# Taming Two Cockatiel Mates



## claypokemon (Sep 5, 2017)

Hi there, first time poster desperate for some advice.

Like most people I didn't do enough research before getting my birds. Me and my boyfriend really wanted a cockatiel, since his grand mother had one that was very friendly, we spend months waiting for someone to sell them as we had no pet shop or rescue centres close to us, and then we saw a post of two with a cage for a very good price. BUT they were mates and probably there only interaction to humans was of them taking there baby bird away.

I simply didn't ask the enough questions, as all the taming videos online seemed to make it look very simple, and I had no idea that the birds being partners would make it a million times harder for them to be tamed. I had no idea I was buying them from breeders who only used them so they could get a baby bird to hand tame from birth inside. while the parents stayed outside in a shed in a small cage.

But anyway, I got them when they where about a year and a half old and I've had them for about 9 or 10 months and progress has been VERY slow. They got a nice big cage, lots of toys, they both play and sing, they're out the cage every single day and fly too. And they're gorgeous.

But still no progress with being able to pet or stand on my finger. And I'm worried that I will never be able to touch them which would be very disappointing. I start by putting my hand on the cage and tried to keep to a schedule but it never worked out I found it better to just do a bit when ever I can everyday. I make sure not to stare directly at them. I've now began holding mullet up to them and most of the time they'll eat it, I've tried holding it in a way that makes them have to get quite close to my hand, and even if they accidentally touch me they'll get startled and immediately move away. They never freak out and fly around the room, they're thankfully very comfortable out of the cage. But I seem to only be able to feed them mullet and nothing else. And I've been doing so for a very long time and they just don't seem to want to bond any further with me. Is there any hope? I was so disappointed I even researched flooding or separating them but that just seems far too cruel.

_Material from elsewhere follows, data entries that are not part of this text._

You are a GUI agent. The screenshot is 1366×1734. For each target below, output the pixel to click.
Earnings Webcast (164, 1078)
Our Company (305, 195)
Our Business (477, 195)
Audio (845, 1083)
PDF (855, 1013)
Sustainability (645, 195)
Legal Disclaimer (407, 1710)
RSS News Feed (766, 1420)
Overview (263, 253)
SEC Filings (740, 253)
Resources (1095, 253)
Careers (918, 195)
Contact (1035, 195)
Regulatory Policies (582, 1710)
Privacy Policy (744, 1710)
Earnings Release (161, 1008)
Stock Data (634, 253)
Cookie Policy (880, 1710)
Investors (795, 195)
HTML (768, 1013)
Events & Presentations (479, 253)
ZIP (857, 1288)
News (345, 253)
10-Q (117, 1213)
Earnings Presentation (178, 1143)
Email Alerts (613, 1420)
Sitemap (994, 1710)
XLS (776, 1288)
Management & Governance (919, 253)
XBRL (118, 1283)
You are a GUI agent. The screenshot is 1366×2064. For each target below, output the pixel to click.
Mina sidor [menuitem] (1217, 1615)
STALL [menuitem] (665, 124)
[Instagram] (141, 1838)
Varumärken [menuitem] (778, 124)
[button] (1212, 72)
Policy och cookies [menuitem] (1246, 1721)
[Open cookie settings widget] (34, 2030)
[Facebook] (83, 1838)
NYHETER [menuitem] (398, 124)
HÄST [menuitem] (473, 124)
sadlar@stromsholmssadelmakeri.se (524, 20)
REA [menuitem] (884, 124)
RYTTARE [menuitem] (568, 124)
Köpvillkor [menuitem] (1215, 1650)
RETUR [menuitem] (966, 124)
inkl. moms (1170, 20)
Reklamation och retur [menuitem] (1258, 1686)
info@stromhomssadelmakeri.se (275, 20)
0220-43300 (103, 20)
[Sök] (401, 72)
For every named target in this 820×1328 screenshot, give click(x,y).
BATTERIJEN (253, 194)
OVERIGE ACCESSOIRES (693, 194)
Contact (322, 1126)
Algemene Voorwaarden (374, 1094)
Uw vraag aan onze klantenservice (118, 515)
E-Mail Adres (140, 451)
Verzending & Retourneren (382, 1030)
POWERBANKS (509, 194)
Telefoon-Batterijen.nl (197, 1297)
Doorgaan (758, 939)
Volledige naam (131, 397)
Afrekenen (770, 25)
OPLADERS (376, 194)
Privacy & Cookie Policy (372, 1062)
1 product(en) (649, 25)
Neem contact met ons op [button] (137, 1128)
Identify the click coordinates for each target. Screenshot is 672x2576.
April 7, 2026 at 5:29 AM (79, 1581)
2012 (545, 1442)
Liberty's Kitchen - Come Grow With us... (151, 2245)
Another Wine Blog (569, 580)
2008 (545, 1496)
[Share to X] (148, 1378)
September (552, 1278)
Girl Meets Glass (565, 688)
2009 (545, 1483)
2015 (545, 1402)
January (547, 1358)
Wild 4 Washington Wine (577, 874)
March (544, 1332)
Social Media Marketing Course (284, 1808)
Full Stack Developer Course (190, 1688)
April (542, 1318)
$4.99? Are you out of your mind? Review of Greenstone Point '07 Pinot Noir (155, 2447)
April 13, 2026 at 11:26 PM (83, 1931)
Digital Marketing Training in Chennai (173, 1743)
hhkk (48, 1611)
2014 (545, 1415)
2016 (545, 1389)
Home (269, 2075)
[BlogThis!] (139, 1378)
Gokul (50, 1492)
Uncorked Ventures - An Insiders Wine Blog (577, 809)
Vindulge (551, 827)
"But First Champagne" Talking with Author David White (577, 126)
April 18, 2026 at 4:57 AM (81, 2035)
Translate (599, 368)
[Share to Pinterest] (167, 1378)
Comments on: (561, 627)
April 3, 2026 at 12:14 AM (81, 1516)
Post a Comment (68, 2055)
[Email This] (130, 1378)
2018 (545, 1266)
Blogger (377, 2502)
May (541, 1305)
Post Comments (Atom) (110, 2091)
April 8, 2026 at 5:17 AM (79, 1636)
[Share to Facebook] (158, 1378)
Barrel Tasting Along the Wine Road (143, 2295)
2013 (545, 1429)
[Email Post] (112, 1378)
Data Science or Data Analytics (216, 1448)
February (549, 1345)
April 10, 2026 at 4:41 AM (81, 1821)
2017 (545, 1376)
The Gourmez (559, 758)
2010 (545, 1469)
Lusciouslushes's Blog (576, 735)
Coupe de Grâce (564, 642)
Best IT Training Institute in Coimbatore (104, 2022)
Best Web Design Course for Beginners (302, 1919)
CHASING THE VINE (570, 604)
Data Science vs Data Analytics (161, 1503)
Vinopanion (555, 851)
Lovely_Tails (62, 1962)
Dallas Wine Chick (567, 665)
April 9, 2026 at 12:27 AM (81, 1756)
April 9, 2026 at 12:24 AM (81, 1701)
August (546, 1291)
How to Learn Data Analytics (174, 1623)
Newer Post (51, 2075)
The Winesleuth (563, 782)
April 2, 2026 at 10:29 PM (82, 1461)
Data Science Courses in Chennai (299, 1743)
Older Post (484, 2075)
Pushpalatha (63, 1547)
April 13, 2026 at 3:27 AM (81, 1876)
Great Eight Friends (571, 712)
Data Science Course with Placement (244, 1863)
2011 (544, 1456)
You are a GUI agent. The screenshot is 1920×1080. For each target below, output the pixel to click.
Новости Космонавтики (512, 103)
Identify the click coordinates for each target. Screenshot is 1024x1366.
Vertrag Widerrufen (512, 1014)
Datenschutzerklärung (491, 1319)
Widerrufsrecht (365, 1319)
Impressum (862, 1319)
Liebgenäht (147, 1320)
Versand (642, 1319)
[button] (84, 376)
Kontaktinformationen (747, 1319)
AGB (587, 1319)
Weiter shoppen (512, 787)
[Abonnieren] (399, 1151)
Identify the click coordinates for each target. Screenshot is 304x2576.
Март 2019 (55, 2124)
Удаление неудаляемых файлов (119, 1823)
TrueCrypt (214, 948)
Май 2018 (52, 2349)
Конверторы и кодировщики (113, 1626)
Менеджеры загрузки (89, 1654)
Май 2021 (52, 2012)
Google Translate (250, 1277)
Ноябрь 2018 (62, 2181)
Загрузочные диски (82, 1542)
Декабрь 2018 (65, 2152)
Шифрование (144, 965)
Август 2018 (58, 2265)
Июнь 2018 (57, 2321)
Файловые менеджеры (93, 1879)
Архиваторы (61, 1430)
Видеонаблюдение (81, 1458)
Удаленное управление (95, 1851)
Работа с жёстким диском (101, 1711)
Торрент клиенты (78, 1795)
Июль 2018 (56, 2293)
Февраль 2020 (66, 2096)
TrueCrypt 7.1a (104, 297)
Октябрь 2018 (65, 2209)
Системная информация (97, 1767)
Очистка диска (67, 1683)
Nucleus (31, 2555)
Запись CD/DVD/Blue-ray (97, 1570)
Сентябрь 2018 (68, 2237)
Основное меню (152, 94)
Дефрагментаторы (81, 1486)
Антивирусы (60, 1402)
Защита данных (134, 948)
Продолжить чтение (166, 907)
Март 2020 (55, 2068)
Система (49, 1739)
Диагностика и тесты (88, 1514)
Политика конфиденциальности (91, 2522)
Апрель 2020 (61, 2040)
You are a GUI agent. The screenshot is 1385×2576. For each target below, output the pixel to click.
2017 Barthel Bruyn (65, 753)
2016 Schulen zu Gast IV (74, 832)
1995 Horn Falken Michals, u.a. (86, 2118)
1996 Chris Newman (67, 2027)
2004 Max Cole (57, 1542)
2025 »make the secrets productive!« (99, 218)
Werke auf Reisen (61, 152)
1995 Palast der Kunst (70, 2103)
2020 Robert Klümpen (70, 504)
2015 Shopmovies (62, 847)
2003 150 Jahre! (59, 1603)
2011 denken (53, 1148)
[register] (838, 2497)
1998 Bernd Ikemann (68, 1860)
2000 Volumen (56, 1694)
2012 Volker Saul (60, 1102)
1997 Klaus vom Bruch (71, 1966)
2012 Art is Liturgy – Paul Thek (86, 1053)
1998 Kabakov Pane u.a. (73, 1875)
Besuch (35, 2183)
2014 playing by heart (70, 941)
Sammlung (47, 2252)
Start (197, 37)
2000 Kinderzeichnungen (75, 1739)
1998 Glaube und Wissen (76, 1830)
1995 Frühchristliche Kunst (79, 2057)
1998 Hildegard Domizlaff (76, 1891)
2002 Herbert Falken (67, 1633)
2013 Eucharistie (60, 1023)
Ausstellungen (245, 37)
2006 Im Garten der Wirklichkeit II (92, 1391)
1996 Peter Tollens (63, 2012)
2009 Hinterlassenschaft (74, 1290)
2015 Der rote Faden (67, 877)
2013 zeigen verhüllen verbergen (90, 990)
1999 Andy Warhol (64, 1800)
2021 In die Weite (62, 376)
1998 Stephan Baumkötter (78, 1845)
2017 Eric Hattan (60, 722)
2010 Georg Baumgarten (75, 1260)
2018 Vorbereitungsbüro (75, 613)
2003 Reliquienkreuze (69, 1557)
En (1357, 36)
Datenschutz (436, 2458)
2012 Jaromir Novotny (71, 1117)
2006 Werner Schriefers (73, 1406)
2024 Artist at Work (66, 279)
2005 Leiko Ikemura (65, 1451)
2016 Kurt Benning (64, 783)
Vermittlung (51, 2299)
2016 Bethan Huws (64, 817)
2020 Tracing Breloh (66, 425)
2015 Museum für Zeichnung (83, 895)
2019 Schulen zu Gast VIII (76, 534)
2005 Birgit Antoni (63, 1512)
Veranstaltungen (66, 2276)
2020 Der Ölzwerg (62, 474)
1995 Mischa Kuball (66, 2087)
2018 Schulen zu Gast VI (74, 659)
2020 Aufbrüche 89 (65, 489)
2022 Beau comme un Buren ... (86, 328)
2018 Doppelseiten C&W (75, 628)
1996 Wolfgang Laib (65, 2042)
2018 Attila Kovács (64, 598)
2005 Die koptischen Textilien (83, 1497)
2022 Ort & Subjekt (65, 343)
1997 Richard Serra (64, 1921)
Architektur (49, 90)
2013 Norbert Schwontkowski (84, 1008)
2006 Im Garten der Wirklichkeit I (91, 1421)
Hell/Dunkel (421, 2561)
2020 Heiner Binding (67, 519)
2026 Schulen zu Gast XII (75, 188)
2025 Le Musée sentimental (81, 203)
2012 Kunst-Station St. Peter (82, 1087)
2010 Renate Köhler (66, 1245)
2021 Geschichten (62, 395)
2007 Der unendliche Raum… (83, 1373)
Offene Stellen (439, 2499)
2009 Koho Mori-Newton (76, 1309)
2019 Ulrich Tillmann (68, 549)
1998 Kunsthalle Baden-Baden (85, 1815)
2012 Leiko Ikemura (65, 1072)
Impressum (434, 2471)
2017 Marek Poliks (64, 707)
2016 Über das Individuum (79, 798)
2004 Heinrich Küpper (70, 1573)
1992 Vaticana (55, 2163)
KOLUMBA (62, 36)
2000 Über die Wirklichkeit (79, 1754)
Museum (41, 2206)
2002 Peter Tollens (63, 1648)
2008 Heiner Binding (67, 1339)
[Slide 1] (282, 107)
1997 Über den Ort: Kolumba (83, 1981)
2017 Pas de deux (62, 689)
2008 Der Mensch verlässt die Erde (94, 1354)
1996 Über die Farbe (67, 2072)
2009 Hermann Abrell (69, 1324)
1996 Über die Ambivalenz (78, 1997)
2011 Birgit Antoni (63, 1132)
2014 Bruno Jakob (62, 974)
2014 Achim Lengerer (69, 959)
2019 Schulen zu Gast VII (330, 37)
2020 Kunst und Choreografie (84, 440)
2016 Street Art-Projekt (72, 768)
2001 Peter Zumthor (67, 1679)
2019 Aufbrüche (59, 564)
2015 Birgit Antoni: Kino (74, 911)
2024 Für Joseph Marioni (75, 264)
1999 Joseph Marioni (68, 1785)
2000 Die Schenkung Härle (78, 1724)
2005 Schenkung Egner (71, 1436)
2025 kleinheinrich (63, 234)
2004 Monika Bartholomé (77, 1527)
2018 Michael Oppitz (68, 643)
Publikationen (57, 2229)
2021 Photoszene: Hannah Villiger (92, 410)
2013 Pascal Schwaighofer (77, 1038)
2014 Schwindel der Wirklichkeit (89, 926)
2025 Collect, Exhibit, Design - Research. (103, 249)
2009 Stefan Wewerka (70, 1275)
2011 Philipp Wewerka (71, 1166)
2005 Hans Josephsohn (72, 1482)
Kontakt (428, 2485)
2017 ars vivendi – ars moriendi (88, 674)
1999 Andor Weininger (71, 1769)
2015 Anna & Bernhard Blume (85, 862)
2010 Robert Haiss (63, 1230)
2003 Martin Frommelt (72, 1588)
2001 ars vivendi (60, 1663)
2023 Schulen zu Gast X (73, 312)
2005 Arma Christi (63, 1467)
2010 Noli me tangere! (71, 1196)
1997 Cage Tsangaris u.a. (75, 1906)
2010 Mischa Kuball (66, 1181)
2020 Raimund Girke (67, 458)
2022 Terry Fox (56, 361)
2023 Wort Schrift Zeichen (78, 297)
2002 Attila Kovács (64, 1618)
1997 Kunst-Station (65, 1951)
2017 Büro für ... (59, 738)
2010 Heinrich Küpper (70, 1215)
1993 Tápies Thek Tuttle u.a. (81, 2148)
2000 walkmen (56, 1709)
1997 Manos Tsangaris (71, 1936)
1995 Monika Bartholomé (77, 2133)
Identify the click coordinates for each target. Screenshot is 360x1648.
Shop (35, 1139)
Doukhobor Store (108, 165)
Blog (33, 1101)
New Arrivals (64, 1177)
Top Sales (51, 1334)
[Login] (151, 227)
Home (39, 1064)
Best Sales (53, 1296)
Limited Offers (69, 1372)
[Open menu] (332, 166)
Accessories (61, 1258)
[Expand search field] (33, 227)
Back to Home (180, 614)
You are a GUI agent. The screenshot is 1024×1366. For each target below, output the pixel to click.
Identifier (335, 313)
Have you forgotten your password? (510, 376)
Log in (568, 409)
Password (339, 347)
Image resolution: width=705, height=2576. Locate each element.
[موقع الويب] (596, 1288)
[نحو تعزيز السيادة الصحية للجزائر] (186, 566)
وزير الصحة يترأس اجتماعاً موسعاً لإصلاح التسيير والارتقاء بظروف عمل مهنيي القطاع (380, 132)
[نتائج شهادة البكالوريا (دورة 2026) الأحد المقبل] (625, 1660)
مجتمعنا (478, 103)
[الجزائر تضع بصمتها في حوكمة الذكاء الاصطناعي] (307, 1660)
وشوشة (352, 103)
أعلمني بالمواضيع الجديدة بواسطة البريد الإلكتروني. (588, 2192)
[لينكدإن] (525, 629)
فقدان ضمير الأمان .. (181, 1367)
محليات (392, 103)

Thank you very much for reading and any advice would really be appreciated.


----------



## albinosilver (Aug 26, 2017)

Untamed bonded pairs can be incredibly hard to tame. It is possible, but you may have to face that they will never be as tame as you want them to be. People usually sell these pairs for breeding purposes only. You can probably tame them to perch on your finger but they may not ever allow/enjoy you touching them. It is also much harder to tame adult birds. Separating them may help individual training but I feel like it is too traumatizing and is like forcing the training on them.

I recently brought home a completely untamed 3 month old bird. She wanted nothing to do with me but bonded really quickly with my 1 year old tame bird. I feel like she learns a lot from him. She'll eat what he eats and follow him where he goes. It's only been 1 week and she'll already eat from my hand and step up on my finger.


----------